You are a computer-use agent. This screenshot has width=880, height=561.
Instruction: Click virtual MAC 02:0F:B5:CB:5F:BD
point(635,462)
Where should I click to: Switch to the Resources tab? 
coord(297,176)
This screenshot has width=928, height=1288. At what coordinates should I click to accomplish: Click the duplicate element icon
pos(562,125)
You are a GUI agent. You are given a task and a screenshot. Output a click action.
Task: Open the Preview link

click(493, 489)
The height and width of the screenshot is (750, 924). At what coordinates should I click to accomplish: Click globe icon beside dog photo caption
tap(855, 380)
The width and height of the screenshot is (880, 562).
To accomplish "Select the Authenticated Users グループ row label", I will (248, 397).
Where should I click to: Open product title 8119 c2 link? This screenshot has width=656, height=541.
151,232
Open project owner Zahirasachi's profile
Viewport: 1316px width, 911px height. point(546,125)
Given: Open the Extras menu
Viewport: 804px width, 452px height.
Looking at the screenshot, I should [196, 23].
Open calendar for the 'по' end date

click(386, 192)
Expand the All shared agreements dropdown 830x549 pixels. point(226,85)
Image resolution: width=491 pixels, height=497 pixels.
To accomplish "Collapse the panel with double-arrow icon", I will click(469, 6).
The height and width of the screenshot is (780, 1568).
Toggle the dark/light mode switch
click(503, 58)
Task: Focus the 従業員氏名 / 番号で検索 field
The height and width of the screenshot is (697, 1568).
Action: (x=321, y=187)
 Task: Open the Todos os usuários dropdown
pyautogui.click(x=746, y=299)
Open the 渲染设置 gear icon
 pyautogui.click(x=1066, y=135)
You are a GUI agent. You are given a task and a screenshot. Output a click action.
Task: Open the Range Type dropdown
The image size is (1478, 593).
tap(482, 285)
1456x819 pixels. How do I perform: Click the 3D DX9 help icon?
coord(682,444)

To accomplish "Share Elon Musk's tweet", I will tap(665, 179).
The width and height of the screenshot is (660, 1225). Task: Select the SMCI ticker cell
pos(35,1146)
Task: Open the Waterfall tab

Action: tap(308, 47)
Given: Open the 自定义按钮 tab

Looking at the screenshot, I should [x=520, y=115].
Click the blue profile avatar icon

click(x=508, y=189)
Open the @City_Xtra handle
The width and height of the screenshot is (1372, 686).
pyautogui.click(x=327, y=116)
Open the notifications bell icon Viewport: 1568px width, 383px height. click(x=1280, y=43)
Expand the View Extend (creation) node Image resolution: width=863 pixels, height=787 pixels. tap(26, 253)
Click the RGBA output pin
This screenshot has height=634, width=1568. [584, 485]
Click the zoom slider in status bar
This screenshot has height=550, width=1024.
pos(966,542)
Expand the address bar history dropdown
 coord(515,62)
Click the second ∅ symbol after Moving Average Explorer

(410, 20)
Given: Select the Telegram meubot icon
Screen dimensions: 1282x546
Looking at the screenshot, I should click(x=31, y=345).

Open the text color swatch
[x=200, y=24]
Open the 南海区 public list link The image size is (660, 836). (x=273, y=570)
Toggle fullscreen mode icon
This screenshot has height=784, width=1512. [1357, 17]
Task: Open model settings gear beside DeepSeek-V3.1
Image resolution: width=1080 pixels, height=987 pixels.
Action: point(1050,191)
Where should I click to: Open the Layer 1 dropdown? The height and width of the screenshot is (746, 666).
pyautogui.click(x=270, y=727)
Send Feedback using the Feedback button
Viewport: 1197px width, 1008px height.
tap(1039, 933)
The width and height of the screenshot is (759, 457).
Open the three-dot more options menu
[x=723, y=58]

________________

Update the listing above so that every "dropdown" reads "drop-down list", leaving all other text untouched.

- Written answer
You are a computer-use agent. This screenshot has width=880, height=561.
Instruction: Click virtual MAC 02:0F:B5:CB:5F:BD
point(635,462)
Where should I click to: Switch to the Resources tab? 
coord(297,176)
This screenshot has width=928, height=1288. At what coordinates should I click to accomplish: Click the duplicate element icon
pos(562,125)
You are a GUI agent. You are given a task and a screenshot. Output a click action.
Task: Open the Preview link

click(493, 489)
The height and width of the screenshot is (750, 924). At what coordinates should I click to accomplish: Click globe icon beside dog photo caption
tap(855, 380)
The width and height of the screenshot is (880, 562).
To accomplish "Select the Authenticated Users グループ row label", I will (248, 397).
Where should I click to: Open product title 8119 c2 link? This screenshot has width=656, height=541.
151,232
Open project owner Zahirasachi's profile
Viewport: 1316px width, 911px height. point(546,125)
Given: Open the Extras menu
Viewport: 804px width, 452px height.
Looking at the screenshot, I should [196, 23].
Open calendar for the 'по' end date

click(386, 192)
Expand the All shared agreements drop-down list 830x549 pixels. point(226,85)
Image resolution: width=491 pixels, height=497 pixels.
To accomplish "Collapse the panel with double-arrow icon", I will click(469, 6).
The height and width of the screenshot is (780, 1568).
Toggle the dark/light mode switch
click(503, 58)
Task: Focus the 従業員氏名 / 番号で検索 field
The height and width of the screenshot is (697, 1568).
Action: (x=321, y=187)
 Task: Open the Todos os usuários drop-down list
pyautogui.click(x=746, y=299)
Open the 渲染设置 gear icon
 pyautogui.click(x=1066, y=135)
You are a GUI agent. You are given a task and a screenshot. Output a click action.
Task: Open the Range Type drop-down list
The image size is (1478, 593).
tap(482, 285)
1456x819 pixels. How do I perform: Click the 3D DX9 help icon?
coord(682,444)

To accomplish "Share Elon Musk's tweet", I will tap(665, 179).
The width and height of the screenshot is (660, 1225). Task: Select the SMCI ticker cell
pos(35,1146)
Task: Open the Waterfall tab

Action: tap(308, 47)
Given: Open the 自定义按钮 tab

Looking at the screenshot, I should [x=520, y=115].
Click the blue profile avatar icon

click(x=508, y=189)
Open the @City_Xtra handle
The width and height of the screenshot is (1372, 686).
pyautogui.click(x=327, y=116)
Open the notifications bell icon Viewport: 1568px width, 383px height. click(x=1280, y=43)
Expand the View Extend (creation) node Image resolution: width=863 pixels, height=787 pixels. tap(26, 253)
Click the RGBA output pin
This screenshot has height=634, width=1568. [584, 485]
Click the zoom slider in status bar
This screenshot has height=550, width=1024.
pos(966,542)
Expand the address bar history drop-down list
 coord(515,62)
Click the second ∅ symbol after Moving Average Explorer

(410, 20)
Given: Select the Telegram meubot icon
Screen dimensions: 1282x546
Looking at the screenshot, I should click(x=31, y=345).

Open the text color swatch
[x=200, y=24]
Open the 南海区 public list link The image size is (660, 836). (x=273, y=570)
Toggle fullscreen mode icon
This screenshot has height=784, width=1512. [1357, 17]
Task: Open model settings gear beside DeepSeek-V3.1
Image resolution: width=1080 pixels, height=987 pixels.
Action: point(1050,191)
Where should I click to: Open the Layer 1 drop-down list? The height and width of the screenshot is (746, 666).
pyautogui.click(x=270, y=727)
Send Feedback using the Feedback button
Viewport: 1197px width, 1008px height.
tap(1039, 933)
The width and height of the screenshot is (759, 457).
Open the three-dot more options menu
[x=723, y=58]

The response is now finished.